Diebold Technician Confesses
Iowa’s Secretary of State recently placed before us some new rules on the handling of our vote manipulating devices. One of the proposed rules says this: “Only a person who is authorized in writing by the commissioner to do so shall be permitted to attempt to repair malfunctioning voting equipment.”
This vague standard will not protect us from the roving technicians deployed by the vendors of our voting equipment. It is common for the vendors to hire temporary help at Monster.com, give them cursory training, send them out to polling places as trouble shooters, and charge counties a pretty price for their services. On Tuesday one such technician confessed his ignorance to a pollworker in Maryland, not knowing his confession would appear on the internet:
Throughout the early part of the day, there was a Diebold representative at our precinct. When I was setting up the poll books, he came over to “help”, and I ended up explaining to him why I had to hook the ethernet cables into a hub instead of directly into all the machines (not to mention the fact that there were not enough ports on the machines to do it that way). The next few times we had problems, the judges would call him over, and then he called me over to help. After a while, I asked him how long he had been working for Diebold because he didn’t seem to know anything about the equipment, and he said, “one day.” I said, “You mean they hired you yesterday?” And he replied, “yes, I had 6 hours of training yesterday. It was 80 people and 2 instructors, and none of us really knew what was going on.” I asked him how this was possible, and he replied, “I shouldn’t be telling you this, but it’s all money. They are too cheap to do this right. They should have a real tech person in each precinct, but that costs too much, so they go out and hire a bunch of contractors the day before the election, and they think that they can train us, but it’s too compressed.” Around 4 pm, he came and told me that he wasn’t doing any good there, and that he was too frustrated, and that he was going home. We didn’t see him again.

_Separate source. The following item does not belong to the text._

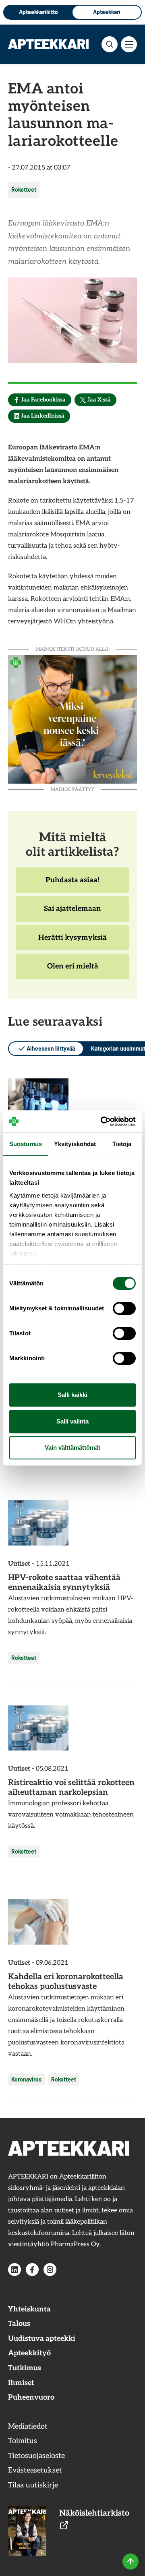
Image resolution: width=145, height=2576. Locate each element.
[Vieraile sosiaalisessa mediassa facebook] (32, 2269)
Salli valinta (72, 1421)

As you can see, these people should not have access to the equipment at the polls, even if they do have written permission. Since Iowa’s new rule is up for public comment, now is the time (comments close next Tuesday) to tell the SoS that written permission is too weak a standard. Only regular election personnel should be tweaking the gadgets once the pre-election testing has been completed.
Comment to Sandy Steinbach at sos@sos.state.ia.us
September 14th, 2006 at 8:10 am
As someone who understands networking, I’m having a hard time following this.
“I ended up explaining to him why I had to hook the ethernet cables into a hub instead of directly into all the machines (not to mention the fact that there were not enough ports on the machines to do it that way).”
September 14th, 2006 at 10:32 am
It seems consistent with Diebold’s intentiions to pre-determine election results that they would place unqualified technical support in all “hostile” precincts.